Consulto la logopedista, che mi indirizza da una neuropsicologa, che già alla fine della prima elementare lo valuta e mi segnala i tanti campanelli di allarme che tintinnano sopra di lui.
A distanza di due anni, e grazie alle stupende persone che ho avuto la fortuna di incontrare, posso dire che sì, qualcosa c'era (dislessia, disgrafia e disortografia. Non abbiamo fatto il pieno con la discalculia, ma ci siamo difesi bene!).
E posso anche dire che la situazione può cambiare!
C'è la specifica terapia (logopedica e psicomotoria nel mio caso) che aiuta a migliorare le competenze scolastiche, ci sono normative che prevedono una didattica adeguata alle sue esigenze per tutelare il suo percorso.
Prima di tutto però, da mamma, devo andare oltre al quaderno da piccolo miniaturista che avevo sognato. COSA scriverà, questo è importante !
Devo mettere nel cassetto le passate battaglie per i compiti: non sapevo, non avevo capito.
Ora facciamo più pause, strutturiamo meglio il lavoro. E ci facciamo aiutare da mappe concettuali, tavola pitagorica, dal computer..
La sera, prima di dormire, leggo io per lui. In questi anni siamo stati a Narnia, sulle strade di Oz, nel Paese delle Meraviglie. Abbiamo riso con Pippi e Giamburrasca, e sognato con Matilde e Momo. Mio figlio AMA la lettura, anche se lui non legge bene, questo è importante!
E se la torta diventa trota , nessuno si arrabbia più, perché sappiamo che non dipende da lui, non è né “asino”, né “diverso”, né quant'altro pensava di essere: é semplicemente dislessico!
Ci sono le terapiste che lo aiutano a lavorare su quello e si migliorerà, e comunque c'è il computer con il correttore ortografico.
Io posso aiutarlo a scoprire le sue altre fantastiche potenzialità, la sua fantasia, la sua generosità, il valore del suo ragionare in modo diverso.
Nessuno nega che sia un percorso difficile! Specie perché, pur se in famiglia il capire e conoscere rende il “problema” non più così problema, molto spesso ci si deve confrontare con chi non conosce e non capisce.
Ecco, penso proprio che sia questa la parola chiave: CAPIRE.

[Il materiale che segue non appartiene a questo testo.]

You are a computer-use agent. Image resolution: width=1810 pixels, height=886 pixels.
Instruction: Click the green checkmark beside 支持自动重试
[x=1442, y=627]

Quante volte ho visto mio figlio disperarsi perché “non capiva” e non sapeva perché... quante volte l'ho visto angosciarsi e arrabbiarsi perché non lo capivano....
quante volte non capendo le sue difficoltà non ho saputo aiutarlo...
Tutto sta cambiando, ed è più facile da affrontare, da quando ho iniziato a capire mio figlio.
E lui sentendosi finalmente capito, ha potuto smettere di essere arrabbiato e sfiduciato.
Ed è per questo che ho intrapreso con entusiasmo e convinzione il percorso con O.S.D. (Organizzazione a Sostegno della Dislessia), per dare il mio contributo affinché tutti i ragazzi con Disturbo Specifico di Apprendimento vengano capiti.
P.S.
Babbo Natale risponde anche allo stampatello! Lo dico per esperienza.